* **About this exercise**: The response must consist of the lines from the one holding "You are a computer-use agent." through the final line of the entries, given again exactly and without any pictures.

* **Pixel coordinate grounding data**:
-----

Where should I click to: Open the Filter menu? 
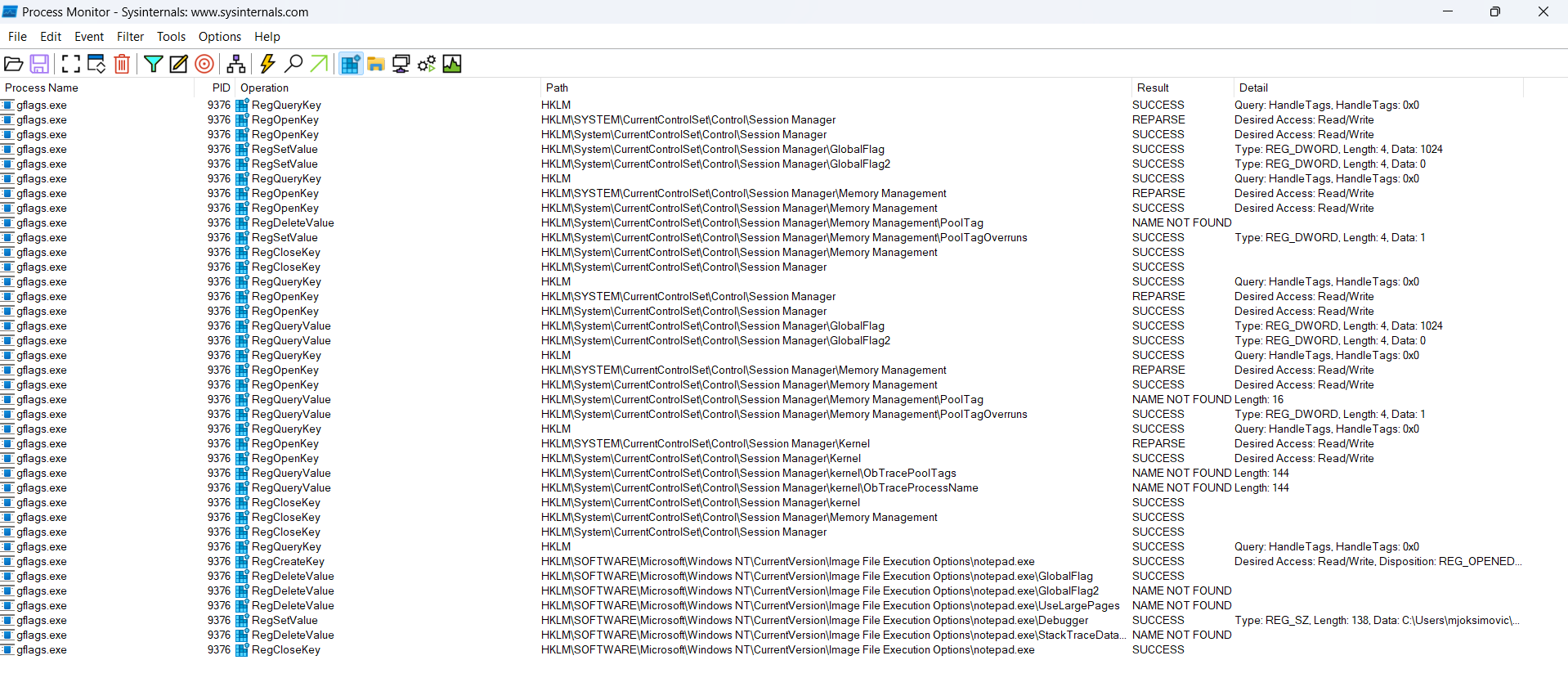pyautogui.click(x=130, y=37)
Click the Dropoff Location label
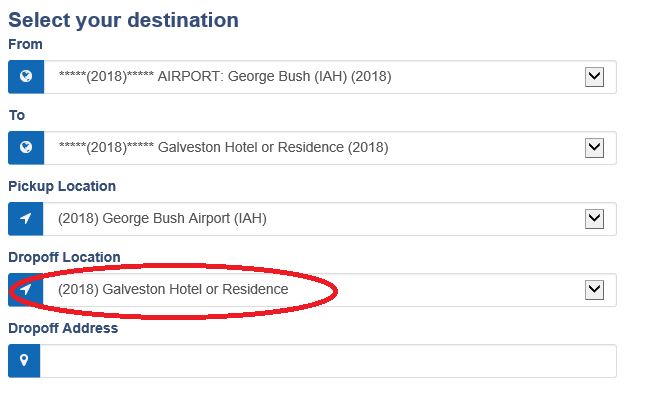658x398 pixels. [x=64, y=257]
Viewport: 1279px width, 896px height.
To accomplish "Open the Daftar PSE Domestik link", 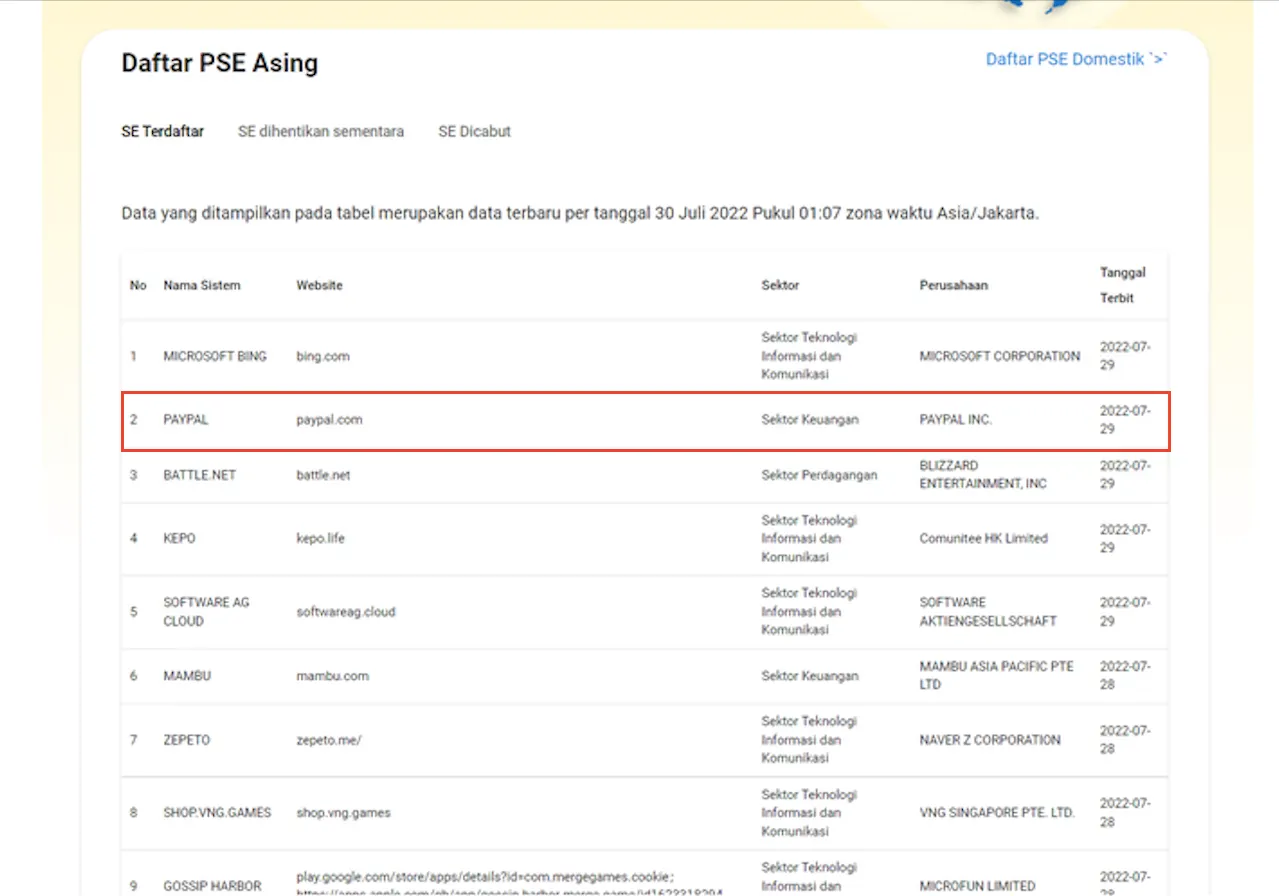I will [x=1075, y=59].
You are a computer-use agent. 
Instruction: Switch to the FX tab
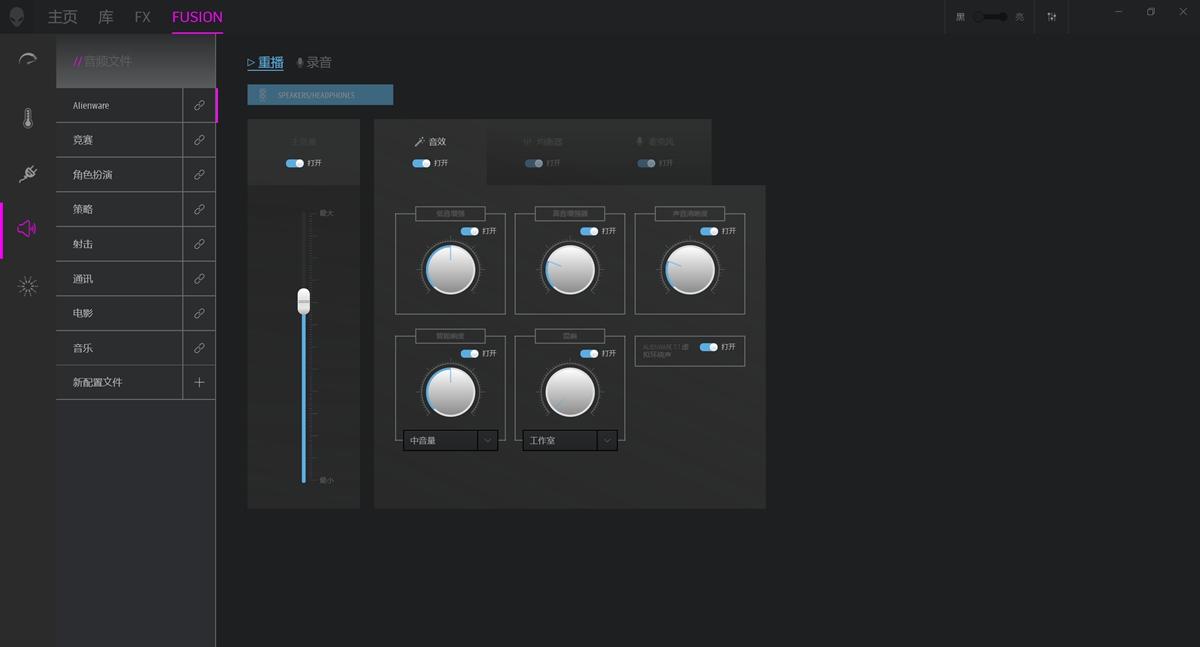tap(143, 17)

-----

* **Problem solution**:
You are a computer-use agent. 
Instruction: Switch to the FX tab
tap(143, 17)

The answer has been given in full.